True extent of corruption
Elena Panfilova |
“People's perceptions are very subjective and often unrelated to their personal experience. Someone hears a story from a lady next door about how some official's daughter is driving a Ferrari and jumps to their own conclusions, without much analysing where the car might come from and how reliable the information is. Corruption perception is closely related to general trust in the authorities, the media, transformations that the country is undergoing. Clearly, Lithuanians see many problems there,” Elena Panfilova, director of Transparency International Russia, comments on corruption perception studies.
According to her, ordinary people have few encounters with politicians and courts in their daily lives, but most think that these institutions are highly corrupt. Citizens have more contact with healthcare, education, and law enforcement institutions and, experiencing instances of corruption there, they make generalizations about the entire state.
“We might be greatly misled, if we trusted people's opinions alone. If the media runs a big corruption story, people start thinking that it is an all-pervasive problem. While it is just as likely that unveiling such cases attests to good job done by law enforcement and the media,” says corruption expert from Norway Jesper Johnson.
Bribes and shame
He notes that the situation in Lithuania is improving, albeit rather slowly. “The state cannot pull itself out of the corruption swamp by the hair, like Baron Münchhausen. When people feel they can take cases of corruption to law enforcement institutions and their claims will be efficiently dealt with, then the situation will start to get better. Corruption is no longer a systematic problem in Lithuania. It used to be. Almost all sectors of the state were corrupt. Now, Lithuania has entered the stage of administrative corruption. This stage will last for quite some time, but corruption should be going down. There are no corruption-free countries. In some places, though, it amounts to individual cases of officials' greed that get punished, because there's zero tolerance for such crimes.
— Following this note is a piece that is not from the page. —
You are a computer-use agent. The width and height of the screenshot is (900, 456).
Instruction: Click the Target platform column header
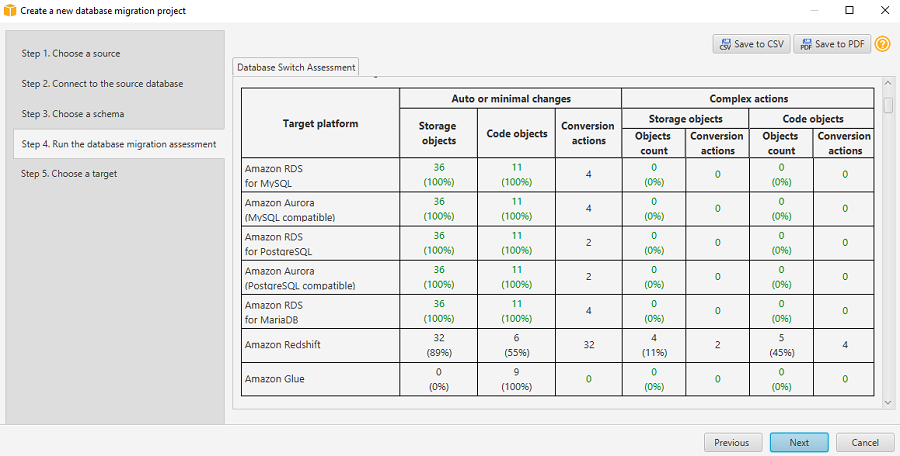(x=320, y=123)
So far, Lithuania has reached the stage of classical administrative corruption, where many officials do not miss a chance to get rich, but do realize it is wrong,” Panfilova says.
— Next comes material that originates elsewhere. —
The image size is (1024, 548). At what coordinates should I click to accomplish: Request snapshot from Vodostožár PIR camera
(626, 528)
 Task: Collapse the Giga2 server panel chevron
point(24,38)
So far, Lithuania has reached the stage of classical administrative corruption, where many officials do not miss a chance to get rich, but do realize it is wrong.
Johnson believes that, when it comes to corruption in politics, there is a risk that state officials will be reluctant to fight it. Society's tolerance for misconduct becomes an impediment. Everyone knows that corruption is wrong, yet when things get tougher, they'd rather pay a bribe, justifying themselves that, in the universal context, it will not make much difference.
“Fighting corruption starts with basic principles: reducing public servants' power of discretion, making the system more transparent, monitoring individuals' wealth and income. But how do you build such a system when there is neither public consent for it nor political will? This is where positions of other countries and the business community come into play,” he says.
Looking back ashamed
According to the Russian expert, all countries go through similar stages of fighting corruption. “The situation will normalize once people begin shunning corrupt businessmen, officials, and politicians. When there is more shame in corruption crimes. When punishment for them is unavoidable and the media reports objectively on the situation. That is also a form of punishment – when your grandchildren find a story online about how their grandfather was involved in corrupt schemes.”
Panfilova thinks that people who came of age amidst universal shortage of goods find it hard to believe that one can get something for free – simply because one is entitled to it. “Corruption is a complex social phenomenon where people's past, present, and future overlap. When someone has been giving bribes for two thirds of their life, changing conduct is very difficult,” she says.
Jasper Johnson |
Johnson concurs: “Change takes time. Denmark was also a highly corrupt country one hundred years ago and today, corruption there stands below one percent. At the moment, the biggest progress is observed in South Korea. But it took a change of generation for that to happen.”
He believes that the public sector must be accountable to the society and its representatives. However, independent institutional inspections are carried out very rarely. In order to do the evaluations properly, there must be a prior agreement on the criteria. Officials, supervisory institutions, and the society must know the goals.